Monday, Dec. 23, 1974
China Gems
With two gala showings (Mrs. Gerald Ford, congressional luminaries) before the opening proper, Washington's National Gallery last week unveiled the celebrated "Exhibition of Archaeological Finds of the People's Republic of China." It had started traveling in Paris (TIME, Aug. 13, 1973) and gone on to Vienna, Stockholm, London and Toronto. In Washington, the Chinese provoked a diplomatic incident: they refused to allow representatives of Taiwan, South Korea, South Africa or Israel to attend the customary press preview. The National Gallery retorted that it was not its policy to exclude anyone. Result: the preview was canceled.
The hassle could not obscure the show's uniqueness. It comprises some 385 objects the Chinese Communists have unearthed since they took over control of China in 1949. It includes magnificent bronze vessels from the 11th century B.C., whose sculptured decorations resemble later Mayan motifs.

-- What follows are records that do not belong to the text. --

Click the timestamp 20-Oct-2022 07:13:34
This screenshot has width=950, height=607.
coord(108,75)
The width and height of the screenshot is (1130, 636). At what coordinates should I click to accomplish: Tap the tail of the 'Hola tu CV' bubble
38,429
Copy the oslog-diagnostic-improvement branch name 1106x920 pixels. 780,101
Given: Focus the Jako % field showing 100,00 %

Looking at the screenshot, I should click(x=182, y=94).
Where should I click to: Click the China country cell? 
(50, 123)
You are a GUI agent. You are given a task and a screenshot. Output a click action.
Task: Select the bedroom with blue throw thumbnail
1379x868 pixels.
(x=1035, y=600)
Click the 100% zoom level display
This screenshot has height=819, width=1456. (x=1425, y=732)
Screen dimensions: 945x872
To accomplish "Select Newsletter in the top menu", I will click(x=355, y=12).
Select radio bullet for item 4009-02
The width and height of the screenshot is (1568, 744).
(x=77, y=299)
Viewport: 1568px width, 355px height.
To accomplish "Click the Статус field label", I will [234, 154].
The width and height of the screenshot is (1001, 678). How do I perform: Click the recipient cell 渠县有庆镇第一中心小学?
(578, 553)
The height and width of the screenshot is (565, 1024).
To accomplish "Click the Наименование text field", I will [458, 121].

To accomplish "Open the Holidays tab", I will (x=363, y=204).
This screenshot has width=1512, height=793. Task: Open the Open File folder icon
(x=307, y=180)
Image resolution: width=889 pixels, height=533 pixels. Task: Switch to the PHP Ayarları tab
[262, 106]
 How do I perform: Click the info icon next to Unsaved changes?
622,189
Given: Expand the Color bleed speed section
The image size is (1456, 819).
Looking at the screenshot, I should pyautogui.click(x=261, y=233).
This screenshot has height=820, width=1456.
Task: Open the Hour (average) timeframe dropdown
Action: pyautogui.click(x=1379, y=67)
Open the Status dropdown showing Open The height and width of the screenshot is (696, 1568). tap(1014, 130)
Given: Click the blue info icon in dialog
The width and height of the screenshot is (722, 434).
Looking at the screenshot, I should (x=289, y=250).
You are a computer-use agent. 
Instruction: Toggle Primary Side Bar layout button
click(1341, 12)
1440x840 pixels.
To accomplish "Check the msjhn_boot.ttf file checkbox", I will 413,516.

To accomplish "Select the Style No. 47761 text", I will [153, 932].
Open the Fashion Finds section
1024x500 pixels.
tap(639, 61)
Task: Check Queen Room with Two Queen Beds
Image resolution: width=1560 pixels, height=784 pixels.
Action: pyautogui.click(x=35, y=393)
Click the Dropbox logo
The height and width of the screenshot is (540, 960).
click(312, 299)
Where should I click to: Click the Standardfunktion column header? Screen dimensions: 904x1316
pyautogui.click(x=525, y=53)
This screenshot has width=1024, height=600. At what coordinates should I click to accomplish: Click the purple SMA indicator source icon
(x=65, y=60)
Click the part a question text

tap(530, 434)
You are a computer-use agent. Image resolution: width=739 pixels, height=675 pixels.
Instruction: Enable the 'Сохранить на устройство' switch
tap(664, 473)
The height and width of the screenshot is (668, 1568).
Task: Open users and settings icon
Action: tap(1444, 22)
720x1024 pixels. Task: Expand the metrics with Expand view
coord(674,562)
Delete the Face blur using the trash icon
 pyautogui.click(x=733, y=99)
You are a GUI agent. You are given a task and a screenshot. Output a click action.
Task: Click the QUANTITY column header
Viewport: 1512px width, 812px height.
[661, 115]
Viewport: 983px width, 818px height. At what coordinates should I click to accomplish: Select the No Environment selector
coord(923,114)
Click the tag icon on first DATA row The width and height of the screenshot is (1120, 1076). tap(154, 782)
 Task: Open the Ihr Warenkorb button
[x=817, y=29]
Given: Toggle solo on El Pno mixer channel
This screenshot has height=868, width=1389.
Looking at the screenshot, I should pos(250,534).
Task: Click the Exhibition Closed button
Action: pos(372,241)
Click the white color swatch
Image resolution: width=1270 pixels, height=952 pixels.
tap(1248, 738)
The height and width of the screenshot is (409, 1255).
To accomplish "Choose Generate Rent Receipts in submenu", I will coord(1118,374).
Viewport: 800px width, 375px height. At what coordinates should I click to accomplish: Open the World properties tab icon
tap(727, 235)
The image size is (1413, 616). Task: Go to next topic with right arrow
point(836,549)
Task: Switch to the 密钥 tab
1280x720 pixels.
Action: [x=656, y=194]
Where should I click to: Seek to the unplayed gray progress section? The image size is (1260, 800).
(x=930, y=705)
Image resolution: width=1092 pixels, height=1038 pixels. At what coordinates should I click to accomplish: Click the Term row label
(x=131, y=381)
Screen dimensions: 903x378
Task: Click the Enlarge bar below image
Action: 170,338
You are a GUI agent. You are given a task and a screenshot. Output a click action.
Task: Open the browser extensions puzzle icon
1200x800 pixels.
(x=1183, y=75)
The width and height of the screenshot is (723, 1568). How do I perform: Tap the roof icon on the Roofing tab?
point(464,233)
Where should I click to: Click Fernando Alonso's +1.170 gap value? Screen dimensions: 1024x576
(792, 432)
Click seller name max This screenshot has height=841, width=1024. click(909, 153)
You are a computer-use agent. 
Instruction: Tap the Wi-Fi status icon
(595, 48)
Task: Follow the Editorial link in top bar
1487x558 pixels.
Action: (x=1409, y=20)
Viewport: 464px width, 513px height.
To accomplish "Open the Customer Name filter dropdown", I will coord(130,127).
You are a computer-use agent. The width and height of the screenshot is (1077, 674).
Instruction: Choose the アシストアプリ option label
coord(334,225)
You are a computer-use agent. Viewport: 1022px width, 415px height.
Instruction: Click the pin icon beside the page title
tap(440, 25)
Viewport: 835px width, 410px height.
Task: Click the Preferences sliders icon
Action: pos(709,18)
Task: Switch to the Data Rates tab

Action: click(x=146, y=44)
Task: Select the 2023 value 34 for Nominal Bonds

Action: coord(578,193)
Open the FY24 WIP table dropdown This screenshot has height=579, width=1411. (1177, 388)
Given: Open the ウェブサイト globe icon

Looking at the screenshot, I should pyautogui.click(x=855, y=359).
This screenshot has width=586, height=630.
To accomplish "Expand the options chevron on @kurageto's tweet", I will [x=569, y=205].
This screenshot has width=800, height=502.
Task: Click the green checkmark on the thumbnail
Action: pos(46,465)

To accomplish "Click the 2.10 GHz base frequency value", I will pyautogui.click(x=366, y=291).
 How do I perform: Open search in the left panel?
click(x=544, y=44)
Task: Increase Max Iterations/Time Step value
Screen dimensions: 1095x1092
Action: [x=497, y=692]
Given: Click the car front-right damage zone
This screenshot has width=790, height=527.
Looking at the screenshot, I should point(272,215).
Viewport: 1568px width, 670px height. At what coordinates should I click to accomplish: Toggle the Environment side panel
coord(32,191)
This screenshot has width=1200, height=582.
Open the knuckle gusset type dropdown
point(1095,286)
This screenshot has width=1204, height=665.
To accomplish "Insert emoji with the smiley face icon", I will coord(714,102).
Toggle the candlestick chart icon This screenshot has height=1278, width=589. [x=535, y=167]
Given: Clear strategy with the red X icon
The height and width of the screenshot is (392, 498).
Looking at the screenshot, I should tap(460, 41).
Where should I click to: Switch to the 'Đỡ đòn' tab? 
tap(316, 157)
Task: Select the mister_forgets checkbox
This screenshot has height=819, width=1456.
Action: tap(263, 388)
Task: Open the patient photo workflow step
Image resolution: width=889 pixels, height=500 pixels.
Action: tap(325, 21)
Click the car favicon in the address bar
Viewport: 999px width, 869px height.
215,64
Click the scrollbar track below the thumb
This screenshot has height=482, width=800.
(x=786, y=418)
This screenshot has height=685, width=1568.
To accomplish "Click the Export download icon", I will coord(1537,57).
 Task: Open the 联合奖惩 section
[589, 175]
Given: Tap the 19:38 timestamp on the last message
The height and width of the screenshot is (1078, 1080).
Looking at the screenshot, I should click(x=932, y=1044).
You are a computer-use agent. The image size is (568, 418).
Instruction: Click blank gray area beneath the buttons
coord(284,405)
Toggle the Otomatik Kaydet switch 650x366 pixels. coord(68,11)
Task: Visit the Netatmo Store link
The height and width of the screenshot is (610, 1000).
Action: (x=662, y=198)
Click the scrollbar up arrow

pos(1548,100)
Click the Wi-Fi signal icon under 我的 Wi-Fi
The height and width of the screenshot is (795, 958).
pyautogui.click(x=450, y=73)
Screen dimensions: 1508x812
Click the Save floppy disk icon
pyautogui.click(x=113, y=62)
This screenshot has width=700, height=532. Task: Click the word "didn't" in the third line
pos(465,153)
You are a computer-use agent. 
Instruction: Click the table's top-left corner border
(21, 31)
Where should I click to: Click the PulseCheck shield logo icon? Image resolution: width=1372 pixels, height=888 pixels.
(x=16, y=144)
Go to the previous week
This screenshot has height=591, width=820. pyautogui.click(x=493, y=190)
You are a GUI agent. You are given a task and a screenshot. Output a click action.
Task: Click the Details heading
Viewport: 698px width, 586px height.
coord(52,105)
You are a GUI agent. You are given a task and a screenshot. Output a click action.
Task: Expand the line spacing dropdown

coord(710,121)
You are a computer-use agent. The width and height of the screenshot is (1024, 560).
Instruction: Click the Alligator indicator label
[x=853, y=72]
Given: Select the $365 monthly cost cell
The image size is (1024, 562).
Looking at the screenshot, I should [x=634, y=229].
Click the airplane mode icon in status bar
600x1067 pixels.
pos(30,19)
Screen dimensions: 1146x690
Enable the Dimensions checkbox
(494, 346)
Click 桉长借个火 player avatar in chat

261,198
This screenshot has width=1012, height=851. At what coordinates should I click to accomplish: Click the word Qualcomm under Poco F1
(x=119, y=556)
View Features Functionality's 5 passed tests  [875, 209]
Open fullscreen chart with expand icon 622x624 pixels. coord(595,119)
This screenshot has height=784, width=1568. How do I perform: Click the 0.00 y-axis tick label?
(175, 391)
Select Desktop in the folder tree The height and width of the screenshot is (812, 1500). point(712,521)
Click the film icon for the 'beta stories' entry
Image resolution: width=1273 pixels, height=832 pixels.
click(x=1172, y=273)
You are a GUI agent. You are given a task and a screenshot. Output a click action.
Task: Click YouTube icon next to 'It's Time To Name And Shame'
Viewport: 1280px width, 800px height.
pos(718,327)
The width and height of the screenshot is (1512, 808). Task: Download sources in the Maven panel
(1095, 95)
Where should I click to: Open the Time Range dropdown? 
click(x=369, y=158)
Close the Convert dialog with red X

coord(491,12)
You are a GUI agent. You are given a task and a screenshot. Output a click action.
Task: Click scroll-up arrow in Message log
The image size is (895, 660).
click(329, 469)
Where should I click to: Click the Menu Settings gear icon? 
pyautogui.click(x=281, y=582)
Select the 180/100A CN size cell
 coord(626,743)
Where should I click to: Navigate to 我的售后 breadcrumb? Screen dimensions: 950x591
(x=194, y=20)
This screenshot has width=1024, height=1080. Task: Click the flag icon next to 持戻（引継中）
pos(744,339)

There are sculptures of actors from the 14th century A.D., one of them dancing, clappers in hand. And then there are the horses, the parade of horses that romp, stomp or buckle to their work in the reconstructed procession for some forgotten emperor. A magical flying horse from the 2nd century A.D. takes off for an uncertain heaven from the back of a somewhat startled sparrow.
The National Gallery has installed it all magnificently--the staff spent a year at it, studied scale drawings of the objects, and remodeled the whole ground floor of the museum to make a rewarding labyrinth of 34 sections, corresponding to the 34 excavation sites.
Next stop for the exhibition: Kansas City, in April. Then back to Peking.